Entscheid im Fall Nestlé-Bespitzelung von Attac
Im Fall der Bespitzelung einer Schweizer Attac-Gruppe im Auftrag von Nestlé ist ein erster Entscheid gefallen. Weder die beauftragte Sicherheitsfirma Securitas noch der Nahrungsmittelkonzern müssen weitere Unterlagen vorlegen. Die Attac-Gruppe, die an einem Buch über Nestlé gearbeitet hat, muss zudem 3000 Euro der Anwaltskosten von Nestlé und Securitas tragen. Spionage werde noch belohnt, kommentierte Maurizio Coppola von Attac Schweiz den Entscheid des Bezirksgerichts in Lausanne vom 12. August.

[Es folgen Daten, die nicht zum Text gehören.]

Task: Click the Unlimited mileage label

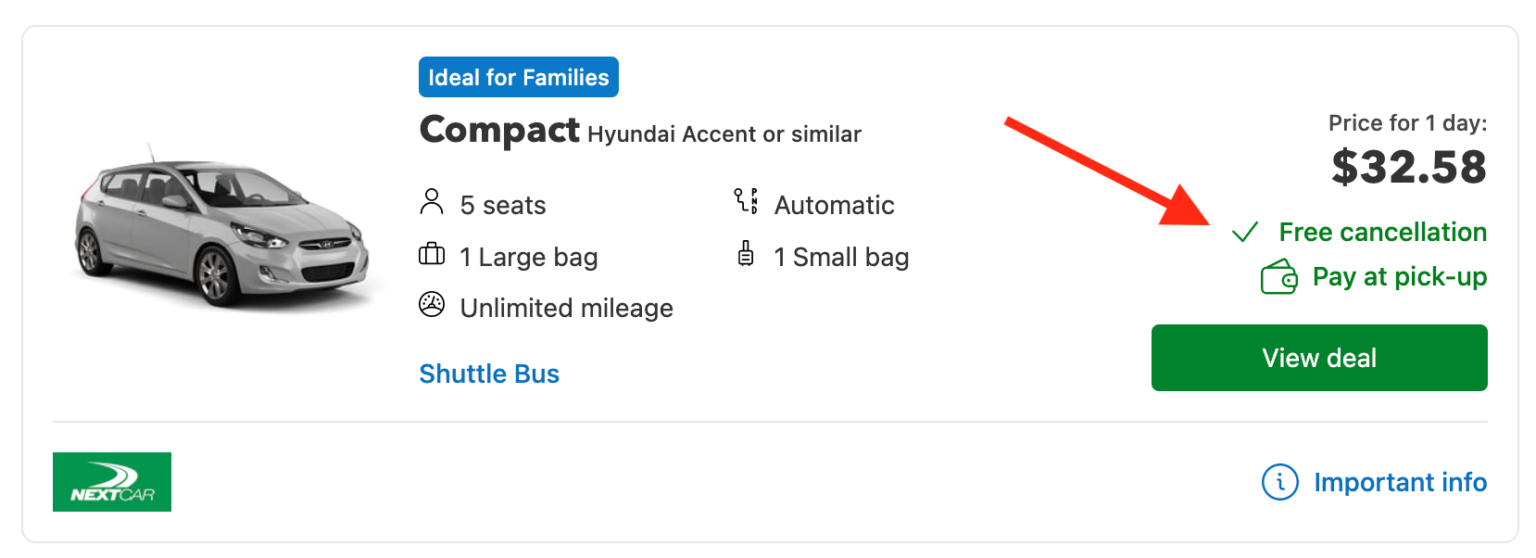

Attac Schweiz hatte die Herausgabe von Notizen, Tonaufnahmen und Fotografien gefordert, die eine Securitas-Mitarbeiterin bei den Gruppensitzungen gesammelt hatte (vgl. welt-sichten 8/2008, S. 54). Denn die bislang von den Firmen vorgelegten Dokumente seien lückenhaft. Es sei „unverständlich“, dass sich das Gericht mit der Behauptung der Anwälte von Nestlé und Securitas zufrieden gegeben habe, die beiden Firmen hätten sämtliche Dokumente dem Richter übergeben, heißt es in einer Attac-Medienmitteilung. Mit der Beschlagnahmung wollte Attac verhindern, dass das Material vernichtet wird. Nun werde es unmöglich, volles Licht in die Affäre zu bringen.
Attac Schweiz verlangt die Begründung des Entscheids und will dann weitere Schritte prüfen. Weiter anhängig sind die zivile und die strafrechtliche Klage gegen Nestlé und Securitas wegen Verletzung der Geheim- und Privatsphäre sowie des Datenschutzgesetzes.